Evolution of Protective Immunization Against COVID-19 Among Hospital Workers in Health Care Facilities

Covid19 Clinical Trial

ICONE

Official title:
Evolution of Protective Immunization Against SARS-CoV-2 Among Hospital Workers in Health Care Facilities

Clinical Trial Details — Status: Recruiting

Administrative data
NCT number NCT05011344
Other study ID # 2020-39
Secondary ID
Status Recruiting
Phase N/A
First received
Last updated
Start date July 15, 2020
Est. completion date December 15, 2022

Study information
Verified date August 2021
Source Assistance Publique Hopitaux De Marseille
Contact Laetitia Ninove, MCU-PH
Phone +33 4 91 83 20 66
Email Laetitia.Ninove@ap-hm.fr
Is FDA regulated No
Health authority
Study type Interventional

Clinical Trial Summary

To measure the immunization rate (seroneutralization) in a population of exposed hospital workers (nursing staff assigned to dedicated COVID-19 care units, laboratory staff handling COVID-19 samples).

Description:

Current studies on seroconversion and the time course of immunity following exposure to SARS-CoV-2 do not document: i) Seroconversion in populations in repeated and frequent contact with patients; ii) The temporal dynamics of seroconversion at medium term. These two elements are however fundamental in the comprehension and management of this epidemic or of its potential resurgence in the following months and years. Objective: To measure the immunization rate (seroneutralization) in a population of exposed hospital workers (nursing staff assigned to dedicated COVID-19 care units, laboratory staff handling COVID-19 samples).
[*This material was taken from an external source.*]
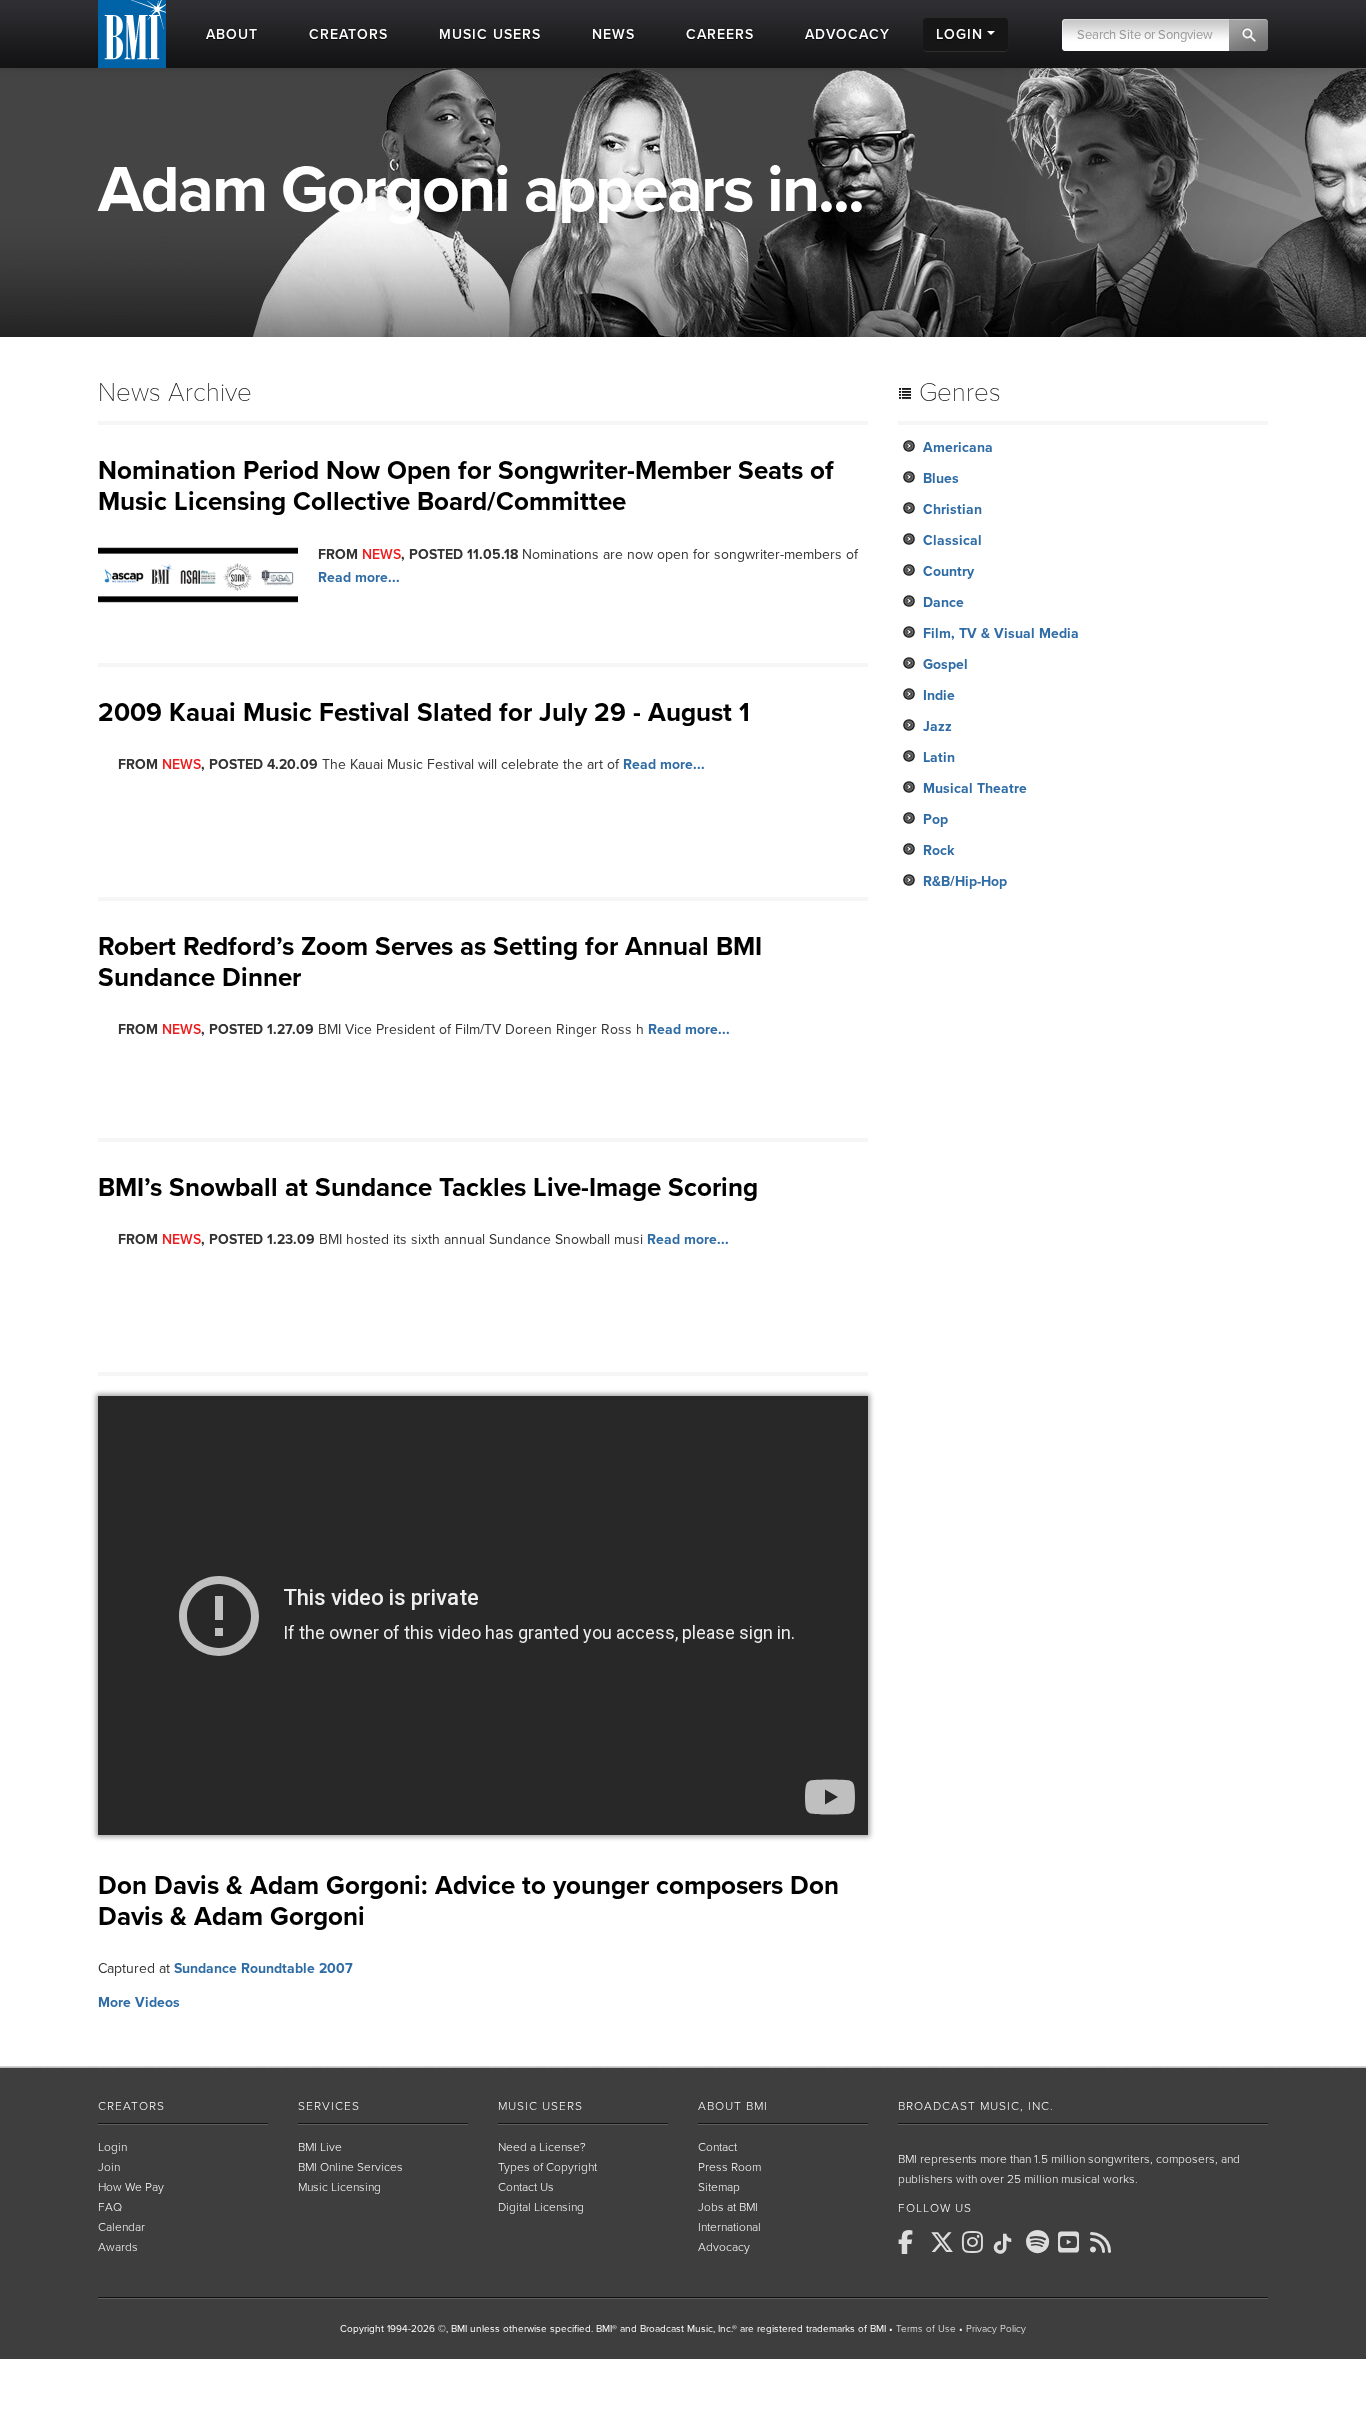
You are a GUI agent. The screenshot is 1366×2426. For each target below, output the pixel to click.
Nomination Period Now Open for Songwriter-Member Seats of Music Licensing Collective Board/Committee (466, 486)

Secondary objectives: 1. Determine the kinetics of the protective response over 12 months (4 times). 2. Compare immunization profiles according to: gender, age, lockdown, blood type, occupational class, exposure, asymptomatic/symptomatic. 3. Compare immunization kinetics between exposed and low-exposure hospital workers. 4. To determine the characteristics of the ELISA test in comparison with the reference test (seroneutralization). Perspectives - To provide a reliable, affordable and faster serological test. - Understanding of the natural evolution of seroprotection in a population over time. - Sensitization to plasma donation for seropositive patients.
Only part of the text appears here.